Task input:
———
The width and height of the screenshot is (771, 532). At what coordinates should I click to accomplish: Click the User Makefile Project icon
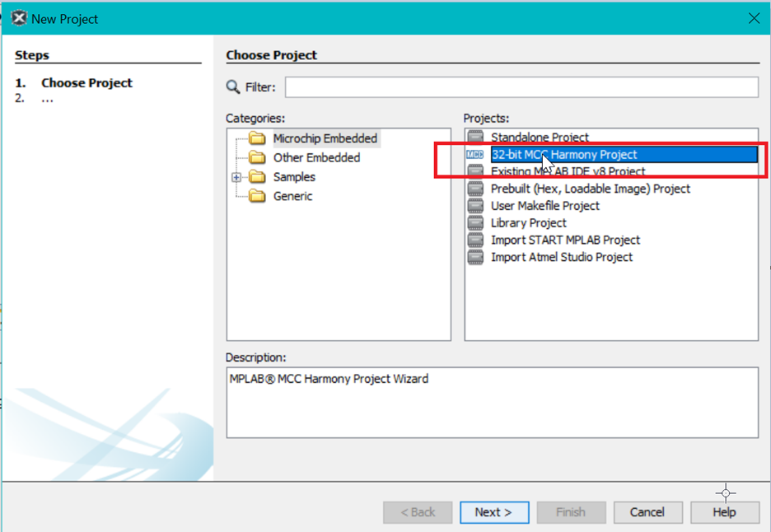tap(475, 206)
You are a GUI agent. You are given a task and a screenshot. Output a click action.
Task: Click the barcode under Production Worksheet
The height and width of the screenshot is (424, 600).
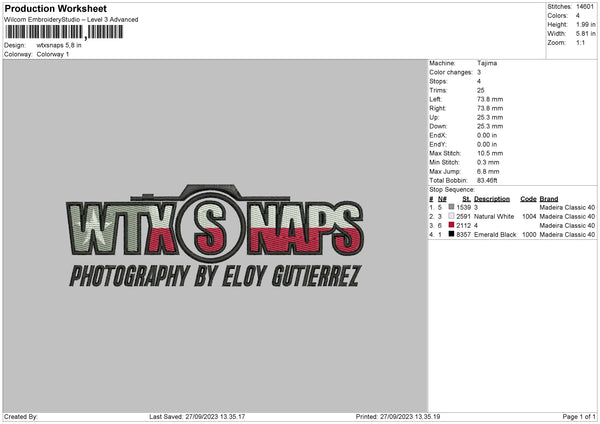click(x=64, y=32)
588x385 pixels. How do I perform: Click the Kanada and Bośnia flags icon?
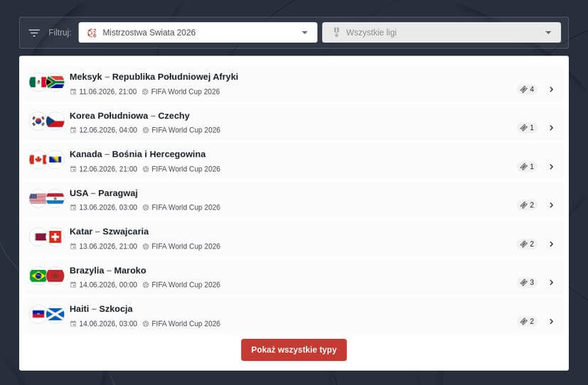pos(47,160)
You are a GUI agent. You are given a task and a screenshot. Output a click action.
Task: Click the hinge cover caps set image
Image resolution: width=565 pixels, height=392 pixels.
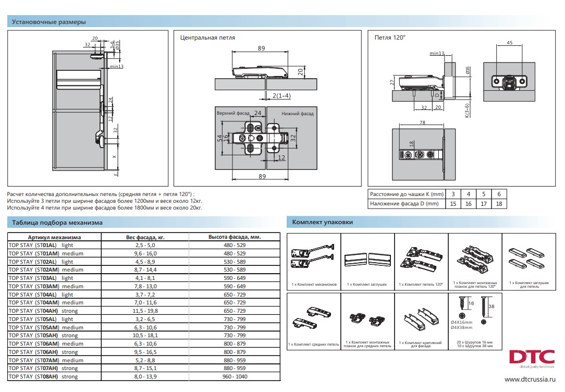[x=527, y=255]
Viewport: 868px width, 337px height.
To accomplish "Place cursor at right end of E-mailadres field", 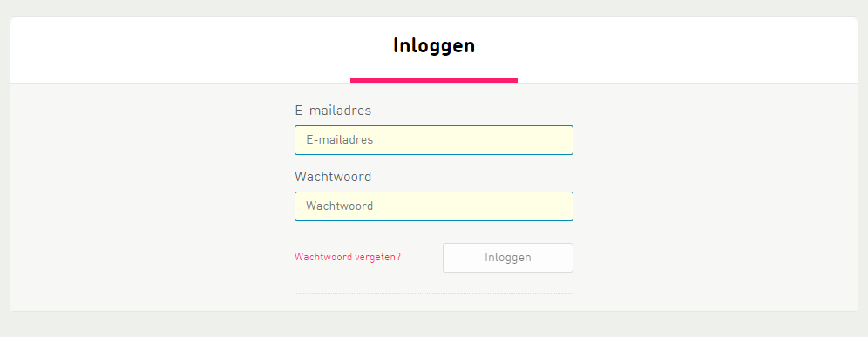I will click(565, 140).
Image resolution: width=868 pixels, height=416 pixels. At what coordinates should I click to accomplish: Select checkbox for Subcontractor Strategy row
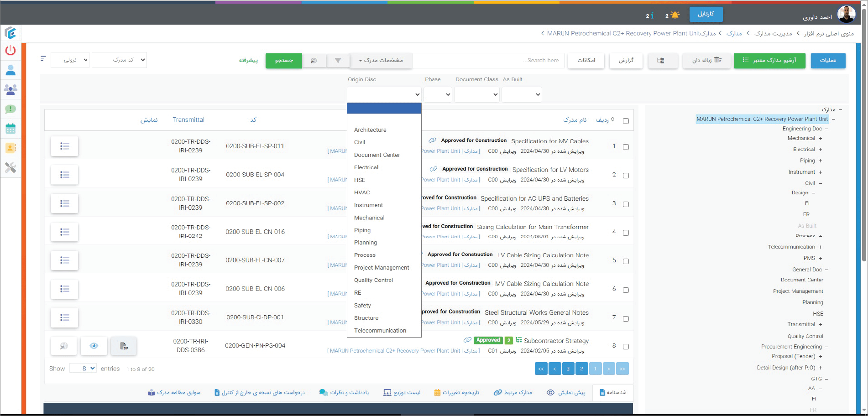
———
Task details:
Only one stretch of the listing above is to be duplicated: the lines from the one containing "Task: Click the barcode" through the one containing "Task: Click the hinge cover caps set image", both included. Copy them exactly, minus the pictures.

Your response:
Task: Click the barcode under Production Worksheet
The height and width of the screenshot is (424, 600).
click(x=64, y=32)
588x385 pixels. How do I perform: Click the Kanada and Bośnia flags icon?
pos(47,160)
You are a GUI agent. You are given a task and a screenshot. Output a click action.
Task: Click the hinge cover caps set image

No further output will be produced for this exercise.